Living with a mental health challenge isn’t ever easy. We can have times when our lives ARE easier so we must appreciate these times when they’re here.

As is quoted: “You have two hands: one for helping yourself. One for helping others.”

In this regard I’ve become so inspired because of the Women’s March on Washington.

If you want to read about this March I’ll be posting a review and my impressions of it on Saturday to the Left of the Dial blog.

Drinking Plenty of Water

I’m on a big kick now to get people to drink plenty of water.

Divide your weight in half to get the number of ounces of water to drink each day.

I’m as guilty as anyone of resisting drinking water.

If you don’t drink enough water you could wind up needing to go to the ER for hydration via an IV drip.
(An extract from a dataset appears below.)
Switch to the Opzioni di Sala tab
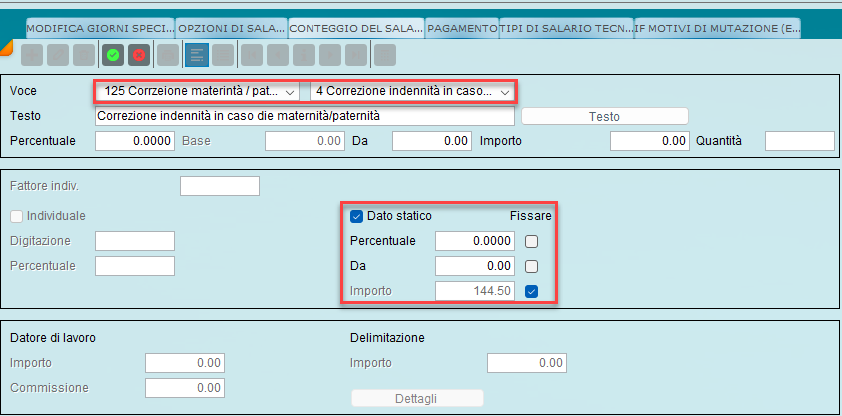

Without enough water you could get so fatigued that you can’t get out of bed.

If drinking water doesn’t appeal to you, try using a bigger glass and filling it halfway so you’re not overwhelmed. Or use only a 10-ounce glass and fill it all the way.

I’ve ordered one of the Ellen DeGeneres Joy mugs to use throughout the day to drink water.

Drinking water flushes out toxins. Drinking water gives you clearer skin. Drinking water keep you hydrated. Thus drinking water helps you maintain your energy level.

What’s not to love about drinking water?

Continuing in Recovery

The older you get in your life it’s possible to have a better recovery.

My point exactly is that engaging in goal-seeking behavior can make all the difference in the quality of your life.

God didn’t put me here on earth in this lifetime to judge anyone else. Yet it’s my philosophy that watching TV all day and isolating in your apartment can breed ill health.

The term “actively alone” I’ve coined to describe the benefit of doing positive healthy things–whether in your apartment cooking a meal or going to a coffeehouse to read a newspaper and drink a latte.

Sometimes all it takes is getting out of your house and your head to improve how you feel about yourself.

The further along you are in your recovery you can make new strides along the way. The goal is to not stop growing and improving. If you ask me staying in the same place mentally will lead to a stagnant life.

It’s January–which in my book is the perfect time to do early Spring Cleaning.

The first article I ever got published was in 1990 in the Women’s Forum of the Staten Island Advance newspaper. My article in appeared in January and was titled Time to Start Spring Cleaning.

Indeed–over and over through the years I’ve made the case in the blog for doing spring cleaning in January, in the actual spring,or at any time of the year.

Clearing the cobwebs out of your head as well as clearing items out of your closets is to me the perfect technique to segue into taking new risks.

Go at your own pace. Recovery is not a race nor is it a competition.

My friend and I count down the weeks to spring not the endless winter days. Right now there’s just over only nine weeks to spring.

Spring will be here in due season.

Starting Out In Recovery

I’m going to write again about topics in the book I’m working on publishing next.

In terms of goals the simplest form of a goal is an item on a to-do list.

First starting out a person might want to limit themselves to tackling a bare-bones to-do list.

Yet this also makes sense at any point in your life. One way is to focus on realistic and achievable goals.

It takes 21 days to change a behavior.

It makes sense to me to start each month by writing down a goal on an index card to refer to. Break the goal into weekly sub-goals.

In the fourth week at the end of the month review what you did to achieve the goal and plan the next month’s goal.

It does seem that “compartmentalizing” this way can help a person feel less overwhelmed by the big picture. Breaking things down into steps can make things manageable.

John C. Norcross wrote about a  scientifically-proven method of changing behavior in Changeology. That’s a great book you can check out of the library if you can’t afford to buy it.

I’ll write next in here about setting goals when you’re farther along in recovery.